AOW bruto per jaar (inclusief vakantiegeld per 1 januari 2010) |
Gehuwd of samenwonend |
EUR 8.871 |
2 x gehuwd of samenwonend |
EUR 17.742 |
Alleenstaande |
EUR 12.899 |
Uit bovenstaande tabel is af te leiden dat er een verschil is van EUR 4.843 indien de franchise in een pensioenregeling gelijk is aan 2 maal de AOW voor een gehuwde en de AOW-gerechtigde alleen recht heeft op de AOW-uitkering voor een alleenstaande. Dit kan dus een substantieel bedrag zijn van het salaris waarover geen pensioen wordt opgebouwd. Hierbij kan men dus afvragen of de inbouw van AOW in de aanvullende pensioenregeling recht doet aan de persoonlijke situatie van een werknemer.
Gelijke behandeling
Momenteel is er een discussie gaande of een franchise juridisch toelaatbaar is vanuit zowel gelijke behandelingswetgeving als de solidariteitsgedachte. In pensioenregelingen is de franchise voor iedereen gelijk terwijl de AOW dit niet is. Daardoor kan er een mismatch ontstaan. Bijvoorbeeld omdat er in pensioenregeling wordt uitgegaan van een franchise die gebaseerd is op een volledig AOW-uitkering, terwijl grote groepen werknemers een gekorte AOW-uitkering krijgen door verblijf in het buitenland. Het betreft voornamelijk migranten die benadeeld worden. In dit geval is er dus sprake van indirect onderscheid dat mogelijk in strijd is met gelijke behandelingswetgeving.

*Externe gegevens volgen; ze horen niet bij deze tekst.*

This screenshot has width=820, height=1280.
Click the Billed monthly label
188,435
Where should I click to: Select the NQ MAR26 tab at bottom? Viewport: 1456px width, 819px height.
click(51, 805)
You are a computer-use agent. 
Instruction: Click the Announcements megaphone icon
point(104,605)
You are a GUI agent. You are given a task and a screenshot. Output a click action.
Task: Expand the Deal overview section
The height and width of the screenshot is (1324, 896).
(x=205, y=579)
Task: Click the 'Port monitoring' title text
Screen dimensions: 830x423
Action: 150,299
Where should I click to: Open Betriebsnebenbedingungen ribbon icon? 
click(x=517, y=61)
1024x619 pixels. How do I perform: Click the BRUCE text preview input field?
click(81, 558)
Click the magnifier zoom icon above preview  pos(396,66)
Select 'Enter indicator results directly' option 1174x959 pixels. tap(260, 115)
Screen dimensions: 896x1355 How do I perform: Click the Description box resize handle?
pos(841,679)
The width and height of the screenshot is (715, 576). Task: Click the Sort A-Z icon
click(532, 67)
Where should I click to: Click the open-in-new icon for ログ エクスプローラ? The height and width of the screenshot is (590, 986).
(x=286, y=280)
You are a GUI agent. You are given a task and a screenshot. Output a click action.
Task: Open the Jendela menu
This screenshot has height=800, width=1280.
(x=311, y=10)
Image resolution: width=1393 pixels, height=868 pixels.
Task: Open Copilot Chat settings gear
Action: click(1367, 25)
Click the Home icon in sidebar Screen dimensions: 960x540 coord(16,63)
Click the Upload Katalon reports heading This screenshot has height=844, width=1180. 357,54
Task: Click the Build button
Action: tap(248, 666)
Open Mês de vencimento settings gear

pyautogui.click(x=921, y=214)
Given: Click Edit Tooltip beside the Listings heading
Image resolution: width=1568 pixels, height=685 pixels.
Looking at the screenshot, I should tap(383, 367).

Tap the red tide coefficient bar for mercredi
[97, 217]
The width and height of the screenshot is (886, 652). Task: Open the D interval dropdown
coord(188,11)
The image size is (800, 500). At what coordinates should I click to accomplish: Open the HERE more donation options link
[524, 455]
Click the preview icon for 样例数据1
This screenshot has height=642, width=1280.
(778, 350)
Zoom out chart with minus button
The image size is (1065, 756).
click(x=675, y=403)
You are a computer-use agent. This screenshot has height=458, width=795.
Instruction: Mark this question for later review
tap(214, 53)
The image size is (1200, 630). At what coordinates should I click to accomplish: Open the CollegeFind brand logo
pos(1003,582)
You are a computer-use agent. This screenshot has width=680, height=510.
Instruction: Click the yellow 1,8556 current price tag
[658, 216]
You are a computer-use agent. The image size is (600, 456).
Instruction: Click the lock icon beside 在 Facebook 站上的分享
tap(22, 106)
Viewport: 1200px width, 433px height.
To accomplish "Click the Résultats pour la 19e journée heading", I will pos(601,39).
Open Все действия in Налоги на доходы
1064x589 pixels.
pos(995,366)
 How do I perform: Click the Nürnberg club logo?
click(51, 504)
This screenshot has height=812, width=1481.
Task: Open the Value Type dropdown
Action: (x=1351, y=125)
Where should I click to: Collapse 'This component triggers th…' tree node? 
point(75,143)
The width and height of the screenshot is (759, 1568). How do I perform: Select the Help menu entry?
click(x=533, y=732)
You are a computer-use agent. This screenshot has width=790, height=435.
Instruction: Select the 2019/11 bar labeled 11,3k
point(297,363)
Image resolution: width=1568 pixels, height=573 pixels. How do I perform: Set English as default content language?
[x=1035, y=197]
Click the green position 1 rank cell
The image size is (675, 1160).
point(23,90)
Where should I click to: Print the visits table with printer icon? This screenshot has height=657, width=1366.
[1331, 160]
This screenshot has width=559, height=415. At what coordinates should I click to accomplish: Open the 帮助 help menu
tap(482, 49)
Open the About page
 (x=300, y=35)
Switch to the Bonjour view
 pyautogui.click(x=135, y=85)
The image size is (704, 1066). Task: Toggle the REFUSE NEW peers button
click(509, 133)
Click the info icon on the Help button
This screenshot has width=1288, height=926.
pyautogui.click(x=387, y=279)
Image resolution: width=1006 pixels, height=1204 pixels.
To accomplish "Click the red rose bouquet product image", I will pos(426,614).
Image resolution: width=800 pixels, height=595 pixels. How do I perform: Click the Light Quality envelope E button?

Ook vanuit de solidariteitsgedachte is er een discussie gaande. In het Europese concept van solidariteit moet er een herverdeling zijn tussen "rijk” en "arm". In pensioenregelingen zijn er echter ook solidariteiten die de andere kant op werken. De inbouw van de franchise heeft tot gevolg dat werknemers met een hoog inkomen procentueel meer pensioen krijgen dan laagverdieners; een denivellerend effect dat haaks staat op de solidariteitsgedachte.
Tot slot
Afgaand op de argumenten in dit artikel lijkt het erop dat de inbouw van AOW in de pensioenregeling vervreemd is van de werkelijkheid. Mede gezien de discussies omtrent de verhoging van de AOW-gerechtigde leeftijd kan men zich afvragen of de inbouw AOW in pensioenregelingen in de toekomst zal standhouden of op andere wijze gestalte gaat krijgen.